10 Machine Gun Company was involved in combat during the following week, suffering three men wounded and expending thousand of rounds, many of them used in repelling three German counter-attacks.  Although severely wounded in the Battle of Messines in June, the Germans were far from beaten.  No allied advance was recorded during that week, quite possibly because the weather had broken on the thirty-first,  just in time for the beginning of the major assault at Ypres.  Given the very marshy nature of the ground around the town, any success that could be achieved depended on the weather being dry.  As it was, because of the heavy rain, the troops moved forward in thick mud and the attack quickly foundered within sight of the town walls of Ypres.

 

Australian troops moving across the Ypres battlefield, October 1917.  The scene is typical

of the conditions on the battlefield   (AWM E01215)

 

On 5 August, the company was withdrawn and went into reserve.  The company commander reported that the guns

 

. . . had a most severe strain, being exposed to almost continuous bad weather.  They were considerably rusted in places but had withstood the strain in a way which exceeded   expectation.

 

On 13 August, the company headed for the town of Mieurles and billeted there.  The men stayed there until 25 September, cleaning equipment and doing general training. 

 

Then they began moving back towards the front.  On the same day, however, it was registered that Jim had been promoted to the rank of lance-corporal and transferred to 22 Machine Gun Company.
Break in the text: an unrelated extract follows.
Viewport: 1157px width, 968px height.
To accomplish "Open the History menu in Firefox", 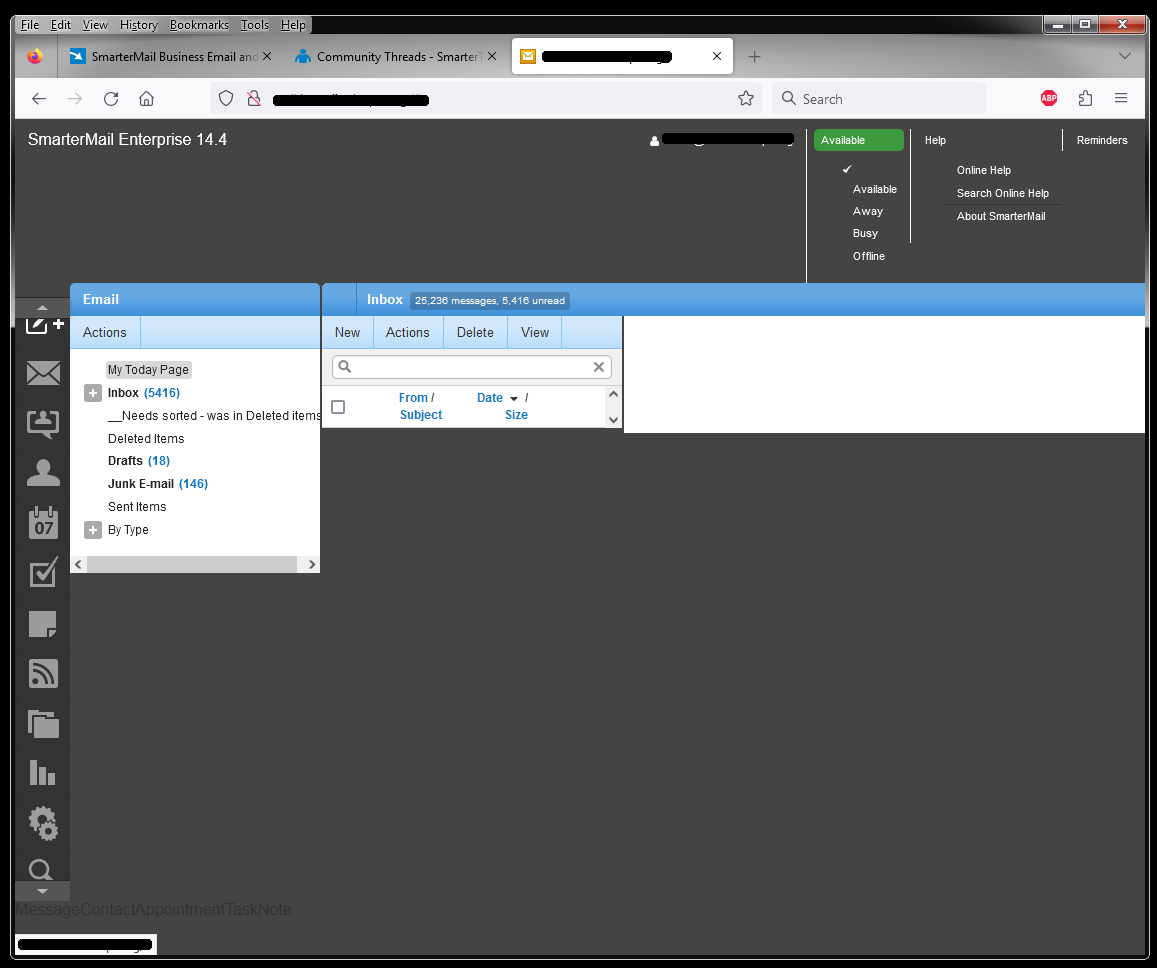I will 138,25.
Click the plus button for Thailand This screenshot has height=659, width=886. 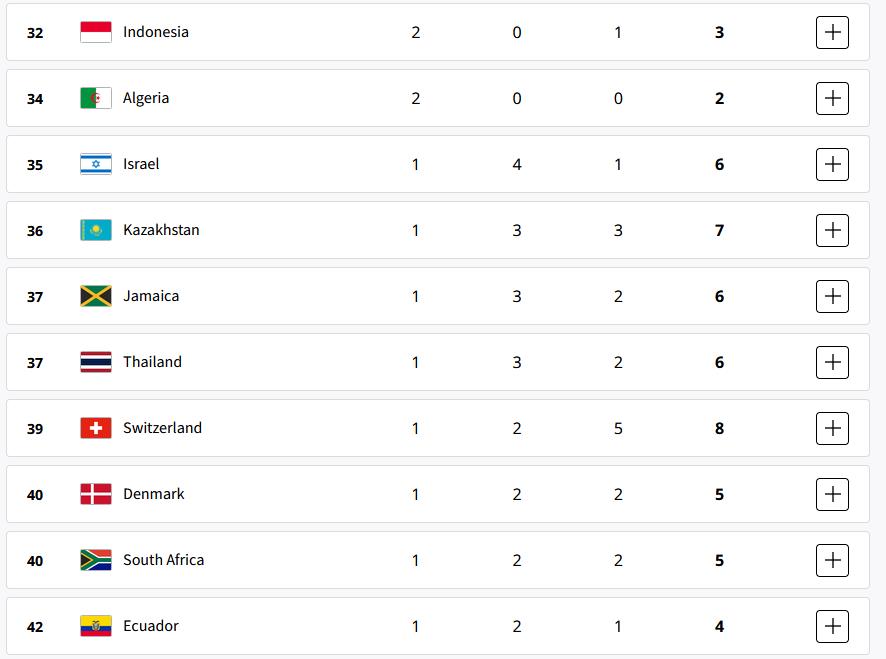pyautogui.click(x=832, y=362)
The reasons why this move occurred are not known.  The war diary for 22 Company only states on 26 September that ten ‘other ranks’  arrived from ‘’reinforcements’.   Given that Jim was an experienced gunner and the fact that he was promoted at the same time, it is fairly safe to say that the numbers were running short at 22 Company, and experienced men were taken from other units to increase the size of its ranks. 

 

And it was no wonder that numbers in the company were depleted.  Since 20 September, it had been in the thick of  a famous “bite and hold’ attack by Australian troops at Menin Road, east of Ypres.  Orchestrated by Major-General John Monash and the commander of Britain’s Second Army, Sir Herbert Plumer, the attack succeeded in driving the Germans back to Polygon Wood in just a few hours.  22 Company provided machine gun support in the area of nearby Zonnebeke on the twentieth and during the following days.

 

While Menin Road was a success, however, casualties were high, 5 000 being suffered by the Australian 1 and 2 Divisions.  22 Machine Gun Company remained in the Ypres area at the beginning of October.  For new lance-corporal Jim, however, disaster struck on the second of the month.  The war diary tells us that

 

During the night of 1st/2nd . . . gun emplacements [were] constructed and S.A.A. [ammunition] dumps formed. 

 

The parties employed stayed over night returning this afternoon.  Casualties caused by somewhat heavy shell fire were 2 O.R. killed and 2 O.R. wounded 2O.R. Battle Casualties.

 

Jim was one of the men killed.  As he has no known grave, it is very likely that Jim was blown to pieces.  The following photo shows a shell crater photographed at Ypres on 3 October, the next day.  One can imagine that a close hit by such a force would leave few remains of the men close to it.

 

(AWM E00707)

 

As Jim could not be found and buried, his name is commemorated on the Menin Gate Memorial in Ypres.

 

His mother was granted a pension of one pound (two dollars) per fortnight from 17 December 1917.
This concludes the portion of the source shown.